用于比较双聚类的相似性度量

Similarity Measures for Comparing Biclusterings.

作者信息

Horta Danilo, Campello Ricardo J G B

出版信息

IEEE/ACM Trans Comput Biol Bioinform. 2014 Sep-Oct;11(5):942-54. doi: 10.1109/TCBB.2014.2325016.

DOI:10.1109/TCBB.2014.2325016

Abstract

The comparison of ordinary partitions of a set of objects is well established in the clustering literature, which comprehends several studies on the analysis of the properties of similarity measures for comparing partitions. However, similarity measures for clusterings are not readily applicable to biclusterings, since each bicluster is a tuple of two sets (of rows and columns), whereas a cluster is only a single set (of rows). Some biclustering similarity measures have been defined as minor contributions in papers which primarily report on proposals and evaluation of biclustering algorithms or comparative analyses of biclustering algorithms. The consequence is that some desirable properties of such measures have been overlooked in the literature. We review 14 biclustering similarity measures. We define eight desirable properties of a biclustering measure, discuss their importance, and prove which properties each of the reviewed measures has. We show examples drawn and inspired from important studies in which several biclustering measures convey misleading evaluations due to the absence of one or more of the discussed properties.
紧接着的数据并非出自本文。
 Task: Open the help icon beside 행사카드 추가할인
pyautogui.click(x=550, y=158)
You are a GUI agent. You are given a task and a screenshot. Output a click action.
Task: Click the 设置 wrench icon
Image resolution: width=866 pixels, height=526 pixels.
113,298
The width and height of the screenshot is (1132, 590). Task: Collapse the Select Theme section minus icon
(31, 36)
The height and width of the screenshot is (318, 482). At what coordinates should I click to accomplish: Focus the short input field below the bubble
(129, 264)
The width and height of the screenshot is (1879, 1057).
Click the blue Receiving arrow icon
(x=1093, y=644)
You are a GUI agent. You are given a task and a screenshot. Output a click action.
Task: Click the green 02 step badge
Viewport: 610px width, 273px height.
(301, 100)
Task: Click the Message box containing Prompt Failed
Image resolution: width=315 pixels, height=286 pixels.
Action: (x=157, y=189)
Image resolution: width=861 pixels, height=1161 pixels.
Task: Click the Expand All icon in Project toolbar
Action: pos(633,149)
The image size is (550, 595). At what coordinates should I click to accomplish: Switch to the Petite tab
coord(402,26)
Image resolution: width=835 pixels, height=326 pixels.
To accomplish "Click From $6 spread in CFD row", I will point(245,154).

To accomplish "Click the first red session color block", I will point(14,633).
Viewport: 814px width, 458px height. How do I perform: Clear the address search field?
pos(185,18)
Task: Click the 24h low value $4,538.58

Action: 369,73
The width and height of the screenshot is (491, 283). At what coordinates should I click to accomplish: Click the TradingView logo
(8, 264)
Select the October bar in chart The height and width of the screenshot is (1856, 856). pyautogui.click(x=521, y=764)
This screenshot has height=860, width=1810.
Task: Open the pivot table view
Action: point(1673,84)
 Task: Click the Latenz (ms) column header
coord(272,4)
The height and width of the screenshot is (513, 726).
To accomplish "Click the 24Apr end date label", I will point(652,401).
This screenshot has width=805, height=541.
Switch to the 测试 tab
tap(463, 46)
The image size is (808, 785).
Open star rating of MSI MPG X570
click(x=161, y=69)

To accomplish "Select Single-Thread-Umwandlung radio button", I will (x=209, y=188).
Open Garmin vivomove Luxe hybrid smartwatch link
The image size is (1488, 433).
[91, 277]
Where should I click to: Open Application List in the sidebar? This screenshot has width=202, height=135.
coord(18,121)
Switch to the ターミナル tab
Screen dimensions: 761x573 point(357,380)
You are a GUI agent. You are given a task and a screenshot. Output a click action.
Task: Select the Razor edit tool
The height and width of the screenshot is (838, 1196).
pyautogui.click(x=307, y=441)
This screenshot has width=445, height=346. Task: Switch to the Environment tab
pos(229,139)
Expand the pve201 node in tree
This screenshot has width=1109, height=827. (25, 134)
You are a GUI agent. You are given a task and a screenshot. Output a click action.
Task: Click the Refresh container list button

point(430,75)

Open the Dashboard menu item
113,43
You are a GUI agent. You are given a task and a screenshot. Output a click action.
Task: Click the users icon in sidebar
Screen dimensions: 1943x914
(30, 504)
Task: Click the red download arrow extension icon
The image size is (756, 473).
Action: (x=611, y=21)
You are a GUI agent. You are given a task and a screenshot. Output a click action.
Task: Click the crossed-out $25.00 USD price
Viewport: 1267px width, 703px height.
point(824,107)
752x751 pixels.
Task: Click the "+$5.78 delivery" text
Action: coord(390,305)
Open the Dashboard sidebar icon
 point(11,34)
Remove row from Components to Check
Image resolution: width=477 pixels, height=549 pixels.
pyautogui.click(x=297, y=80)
We also advocate the use of a more general comparison approach that is based on the idea of transforming the original problem of comparing biclusterings into an equivalent problem of comparing clustering partitions with overlapping clusters.

摘要

在聚类文献中，对一组对象的普通划分进行比较已经有了充分的研究，其中包括多项关于比较划分的相似性度量属性分析的研究。然而，聚类的相似性度量并不容易应用于双聚类，因为每个双聚类是两个集合（行集合和列集合）的元组，而聚类只是单个集合（行集合）。一些双聚类相似性度量在主要报告双聚类算法的提议和评估或双聚类算法比较分析的论文中被作为次要贡献进行了定义。结果是，这些度量的一些理想属性在文献中被忽视了。我们回顾了14种双聚类相似性度量。我们定义了双聚类度量的八个理想属性，讨论了它们的重要性，并证明了每种被回顾的度量具有哪些属性。我们展示了从重要研究中提取和启发的示例，其中由于缺少一个或多个所讨论的属性，几种双聚类度量传达了误导性的评估。我们还提倡使用一种更通用的比较方法，该方法基于将比较双聚类的原始问题转化为比较具有重叠聚类的聚类划分的等效问题的思想。